Il film alterna le tre storie ricorrendo alle centinaia di aneddoti raccontati dai tre protagonisti nelle loro lunghe vite di militanza politica (tutti è tre hanno vissuto ben oltre i settant’anni, con Rosencof e Mujica ancora vivi e vegeti) mescolando i particolari più struggenti con quelli più grotteschi, le torture disumane dei loro carcerieri ai trucchetti per renderle il meno atroci possibile. Decidendo di basarsi esclusivamente sugli aneddoti raccontati dai tre protagonisti, Brechner correva il rischio di trasformare il suo film in un bell’omaggio alla storia di tre eroi nazionali senza nessun valore aggiunto rispetto a un qualsiasi documentario di History Channel, o peggio ancora in uno sterile elenco di aneddoti agrodolci.

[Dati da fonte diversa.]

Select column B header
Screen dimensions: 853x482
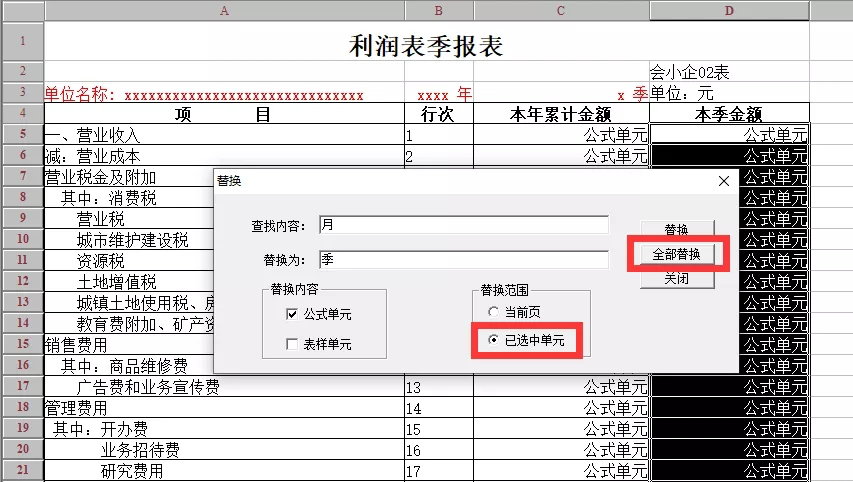tap(439, 10)
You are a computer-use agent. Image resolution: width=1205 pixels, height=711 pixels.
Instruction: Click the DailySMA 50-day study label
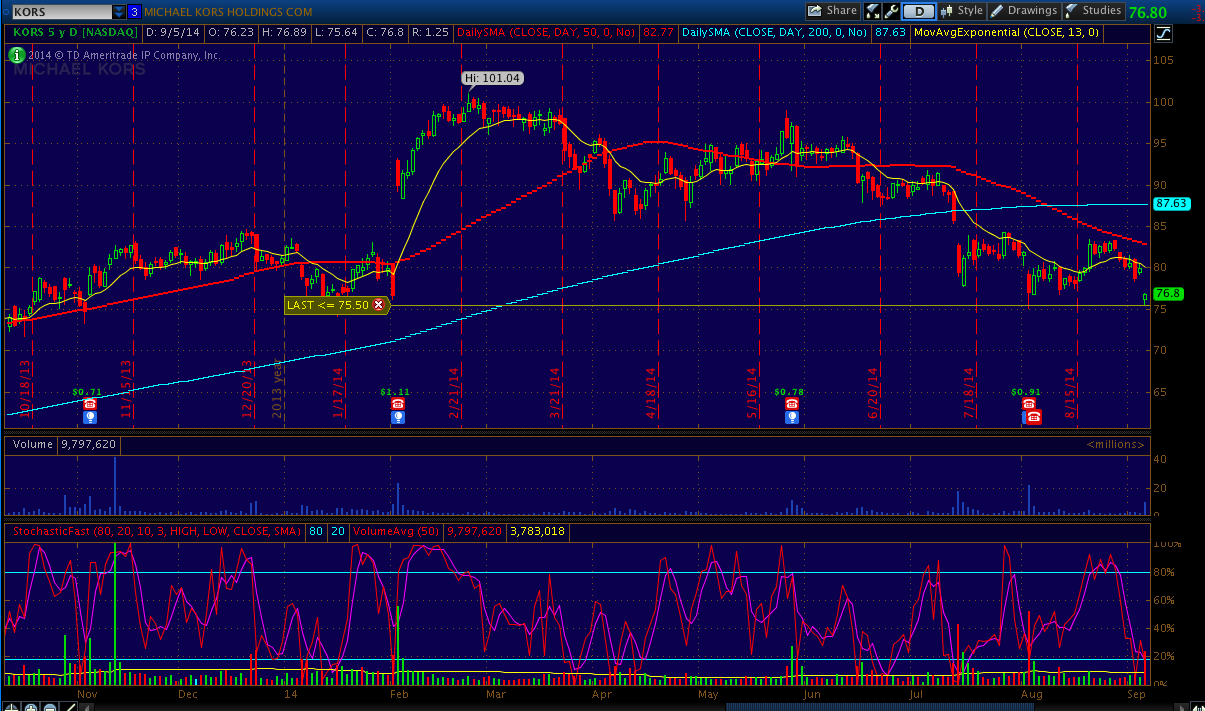[547, 33]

La genialità di Brechner sta nell’intrecciare nel più organico dei modi tutti gli aspetti diversi di questi dodici anni di orrore, celebrando così la forza dei tre protagonisti e di riflesso anche della democrazia uruguaiana. Come dicevamo all’inizio, un ruolo non indifferente in questo film ce l’ha anche una buona dose di ironia, con scene che sembrano uscite dalle migliori gag dei Monty Python (un momento su tutti quello in cui, per decidere cosa fare di un detenuto che non può sedersi per cagare se ammanettato a un tubo, vengono scomodati uno dopo l’altro tutti gli ufficiali della prigione fino ad affollare il piccolo bagno).

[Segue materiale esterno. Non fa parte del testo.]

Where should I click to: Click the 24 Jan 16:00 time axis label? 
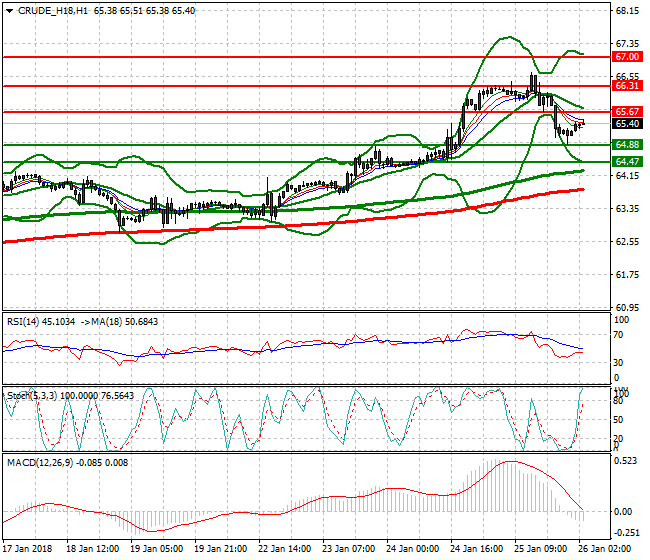[x=478, y=549]
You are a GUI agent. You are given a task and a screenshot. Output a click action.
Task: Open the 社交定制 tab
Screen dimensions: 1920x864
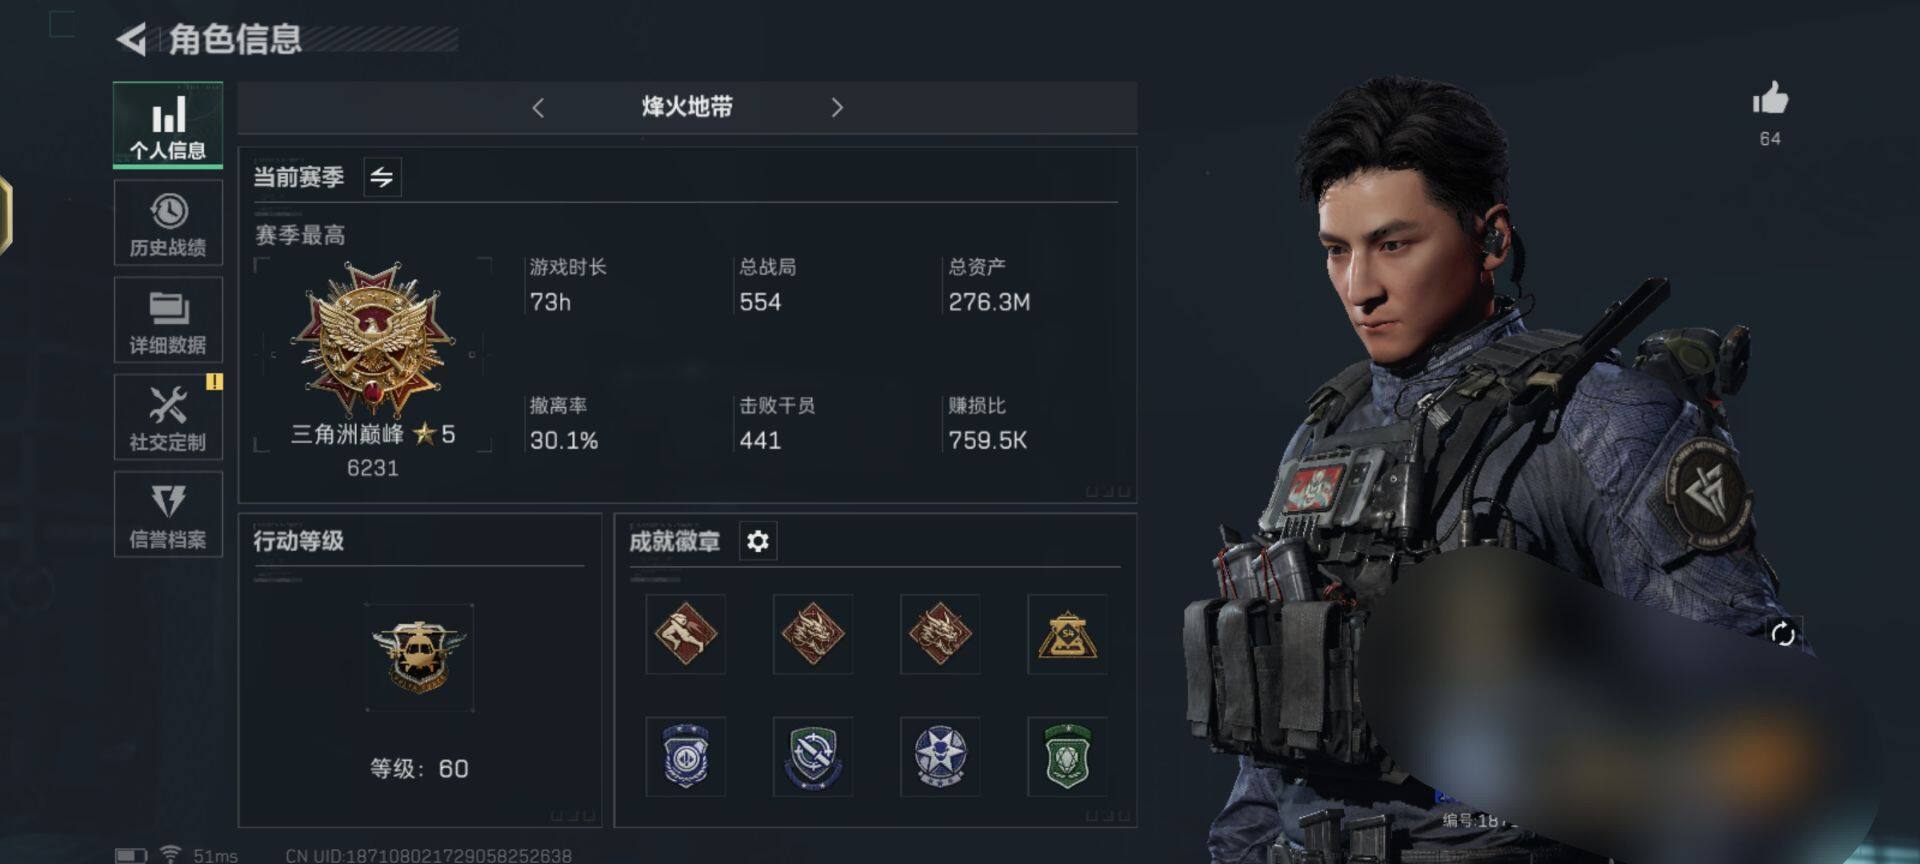coord(168,417)
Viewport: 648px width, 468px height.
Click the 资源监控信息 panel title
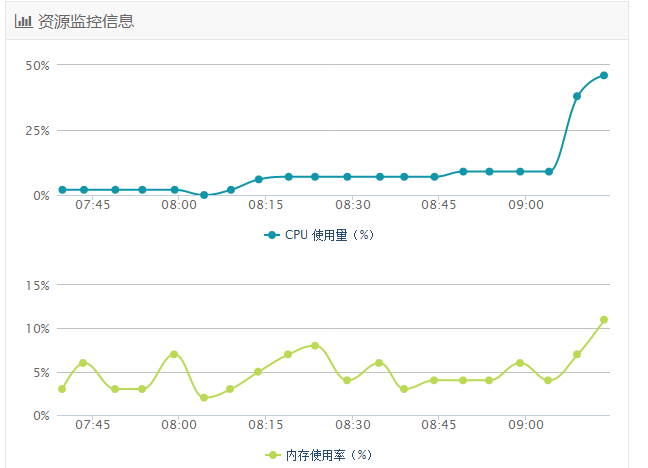click(x=86, y=21)
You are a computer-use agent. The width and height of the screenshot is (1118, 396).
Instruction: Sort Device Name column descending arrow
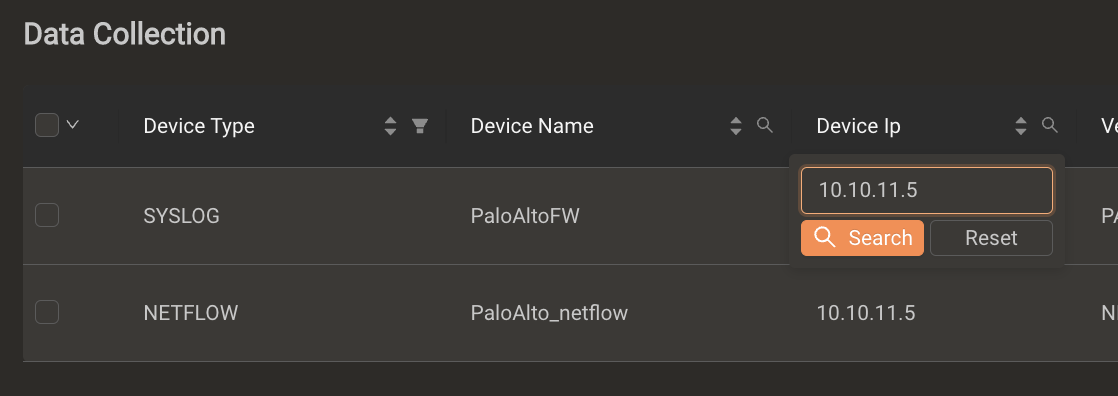pos(736,131)
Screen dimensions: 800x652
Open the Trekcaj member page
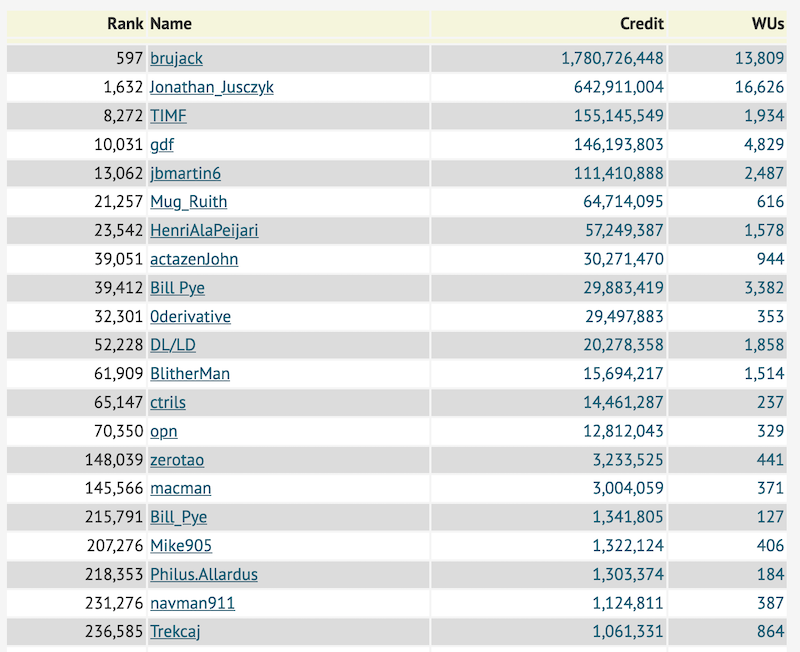175,631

Il motivo per cui momenti del genere riescono a convivere con scene come quelle in cui Mujica sfiora la follia mentre è rinchiuso in un pozzo (pozzo in cui parla con formiche e scarafaggi per evitare di perdere la testa) è che Brechner racconta la resistenza a una prigionia così disumana come un’incredibile dimostrazione di umanità da parte dei protagonisti, umanità espressa in tutti i modi possibili, il che spiega la varietà di registri diversi presenti in questa pellicola.

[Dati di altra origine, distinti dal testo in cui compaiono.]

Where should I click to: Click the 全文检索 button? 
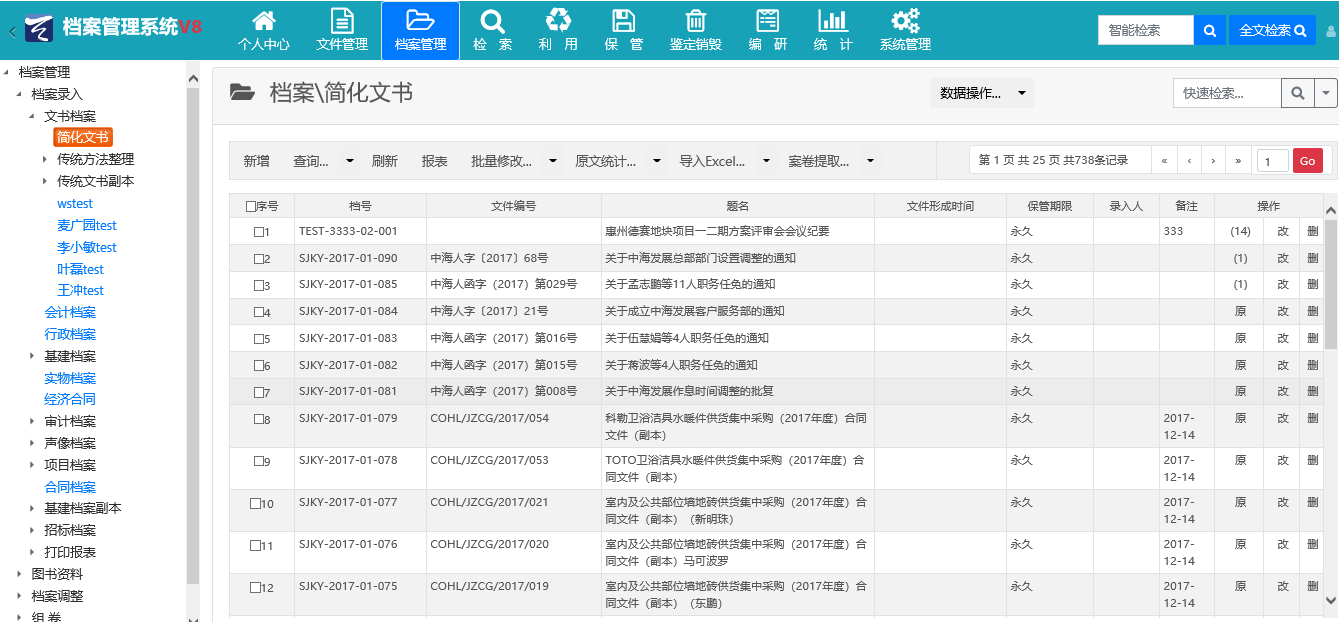point(1272,30)
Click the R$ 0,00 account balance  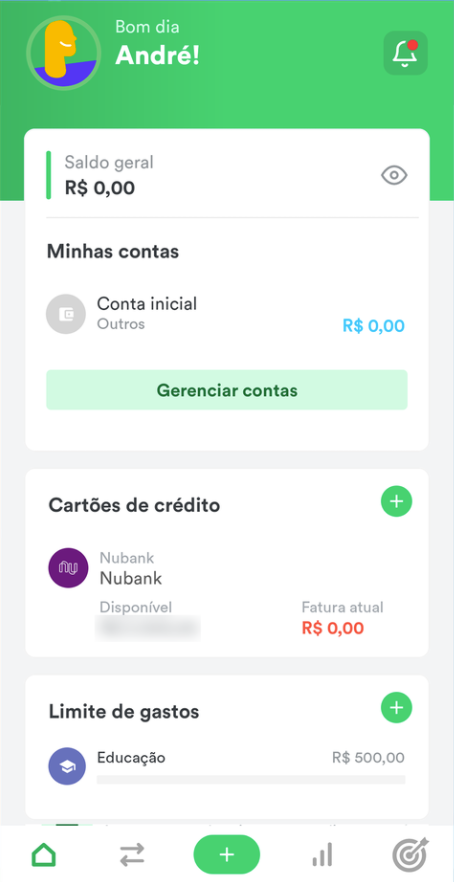(374, 326)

Un altro aspetto che rende La noche de 12 años un film più che valido è il modo in cui utilizza il suono, alternando rumore e silenzio, una colonna sonora sognante e suggestiva (con due bellissimi brani della cantante spagnola Sílvia Pérez Cruz) alle lunghissime sequenze in cui i detenuti comunicano tra di loro col codice morse nel silenzio gelido della loro prigione fatiscente. Grazie a questi e ad altri accorgimenti che rendono La noche de 12 años una piacevole sorpresa nella sezione Orizzonti, non possiamo che sperare che l’altro film dedicato a José Mujica, la docuintervista di Emir Kusturica a El Pepe, sia altrettanto valido.